___ Data to process

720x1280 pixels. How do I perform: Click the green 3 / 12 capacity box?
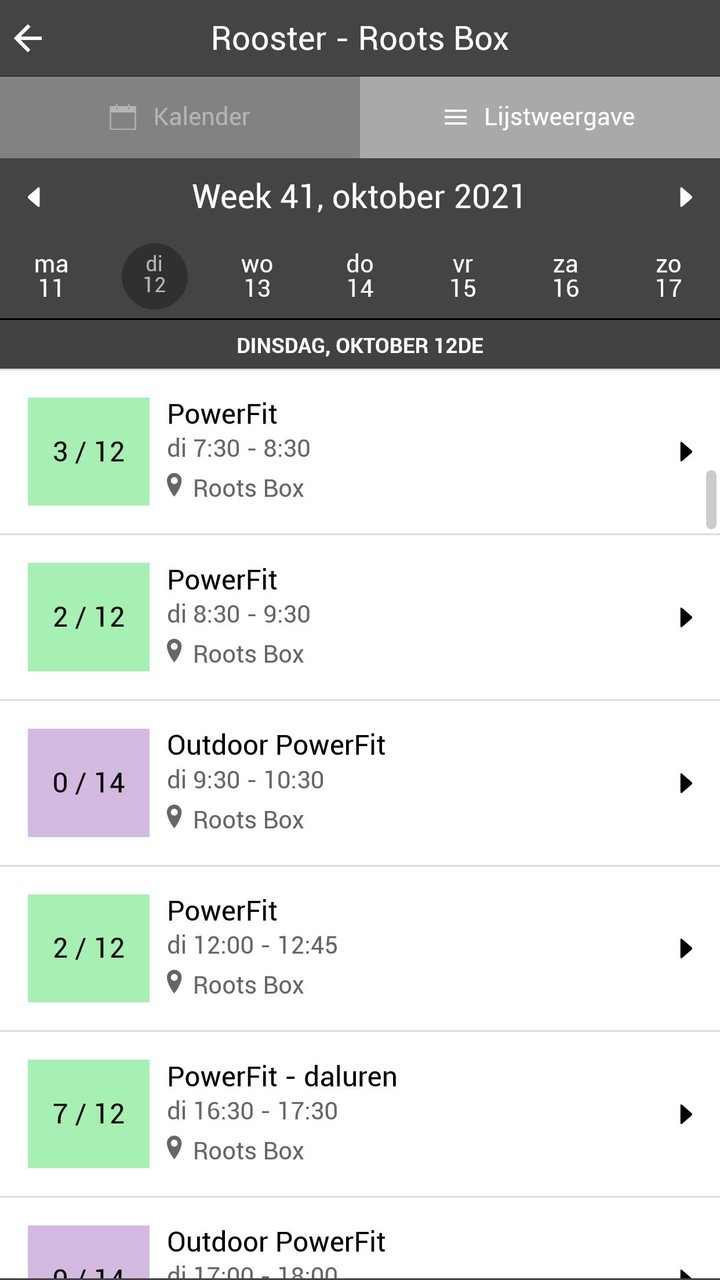point(89,452)
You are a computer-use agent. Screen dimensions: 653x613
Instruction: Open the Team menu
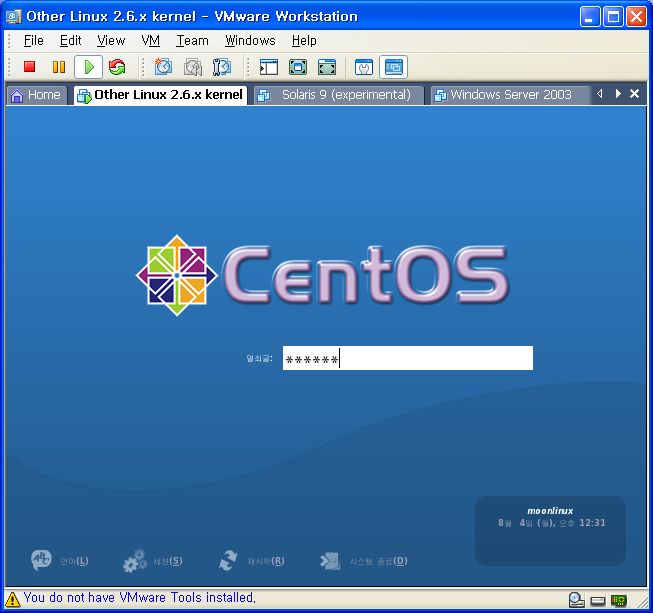pyautogui.click(x=192, y=41)
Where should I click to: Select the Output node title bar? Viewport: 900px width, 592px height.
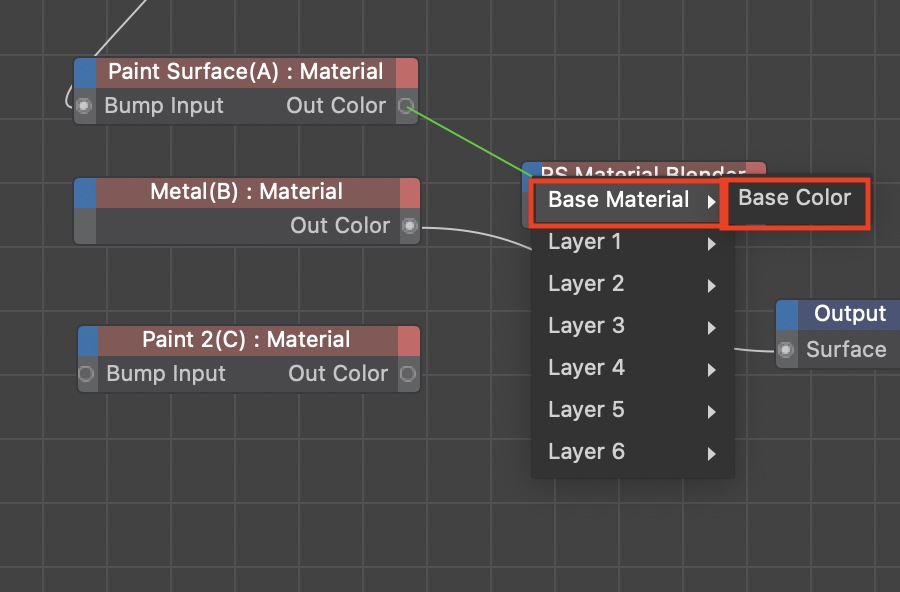coord(849,314)
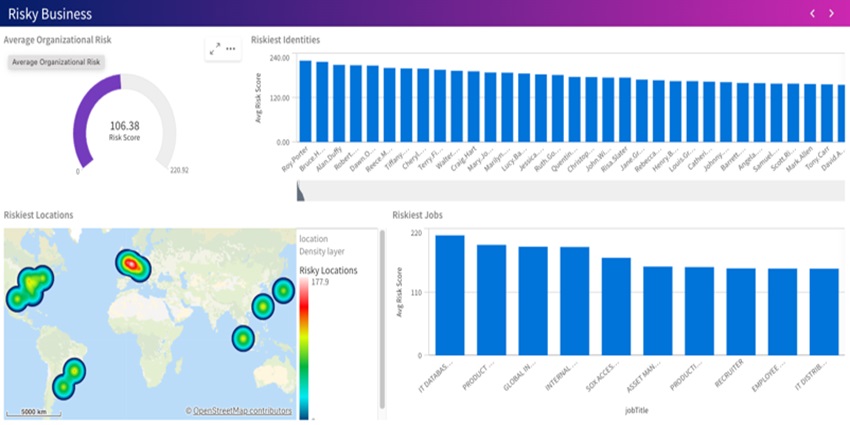Open the OpenStreetMap contributors link
The height and width of the screenshot is (425, 850).
[x=242, y=410]
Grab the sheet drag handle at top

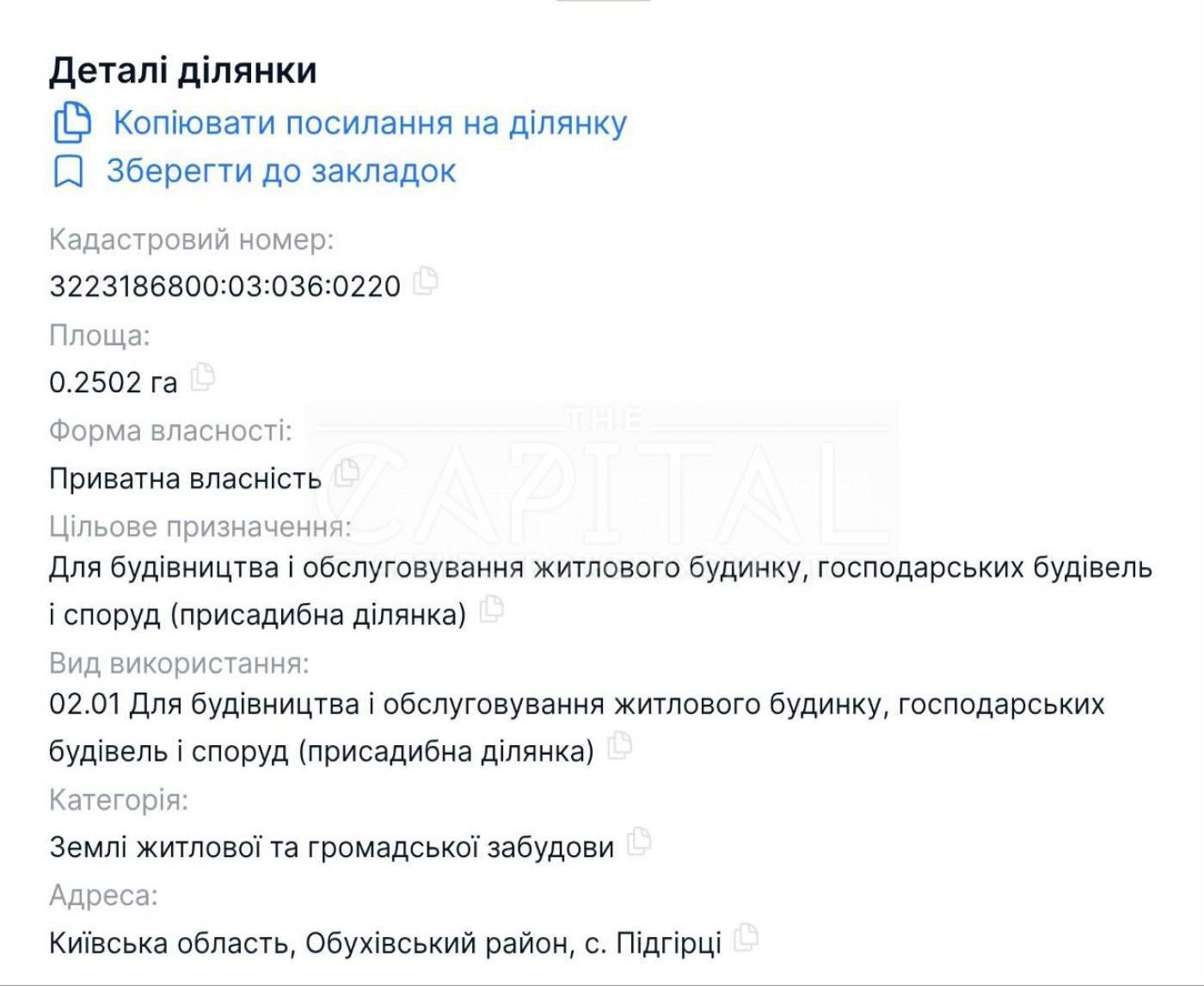pos(602,2)
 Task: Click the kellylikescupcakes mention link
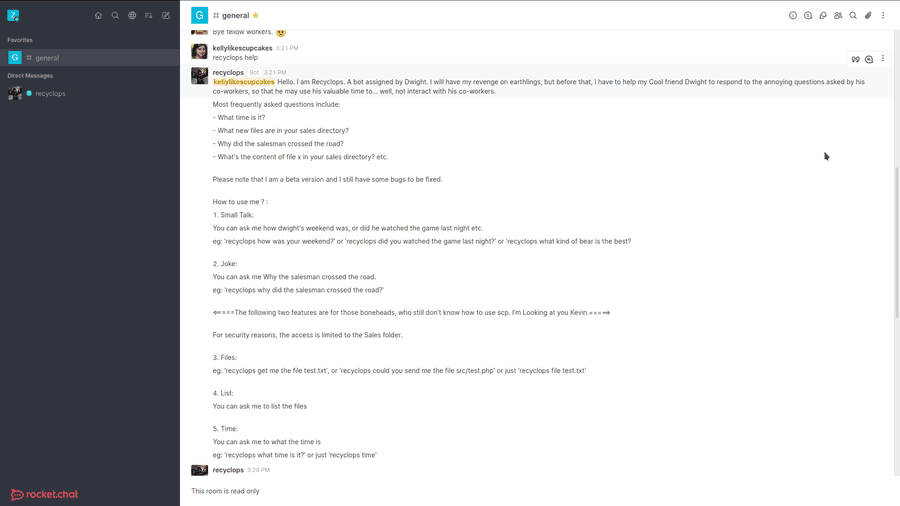[x=244, y=82]
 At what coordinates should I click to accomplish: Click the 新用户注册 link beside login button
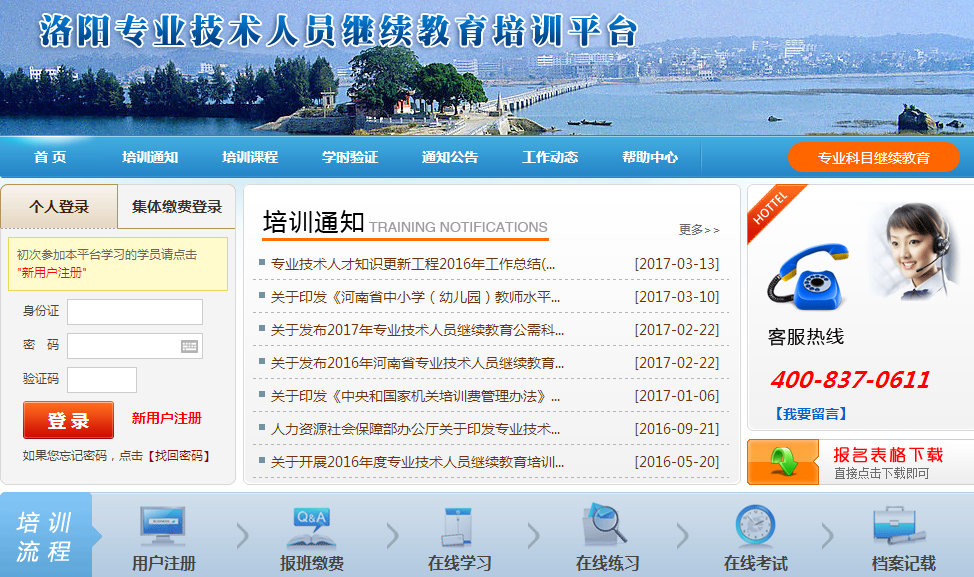point(166,418)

______

Try it:
Counting both ends, reproduce word for word the lines from the line with "Where should I" to the final line of the listing above, skipping every picture.

Written reply:
Where should I click to: Select the Output node title bar? Viewport: 900px width, 592px height.
coord(849,314)
Open the OpenStreetMap contributors link
The height and width of the screenshot is (425, 850).
[x=242, y=410]
Grab the sheet drag handle at top

pos(602,2)
 Task: Click the kellylikescupcakes mention link
[x=244, y=82]
 At what coordinates should I click to accomplish: Click the 新用户注册 link beside login button
point(166,418)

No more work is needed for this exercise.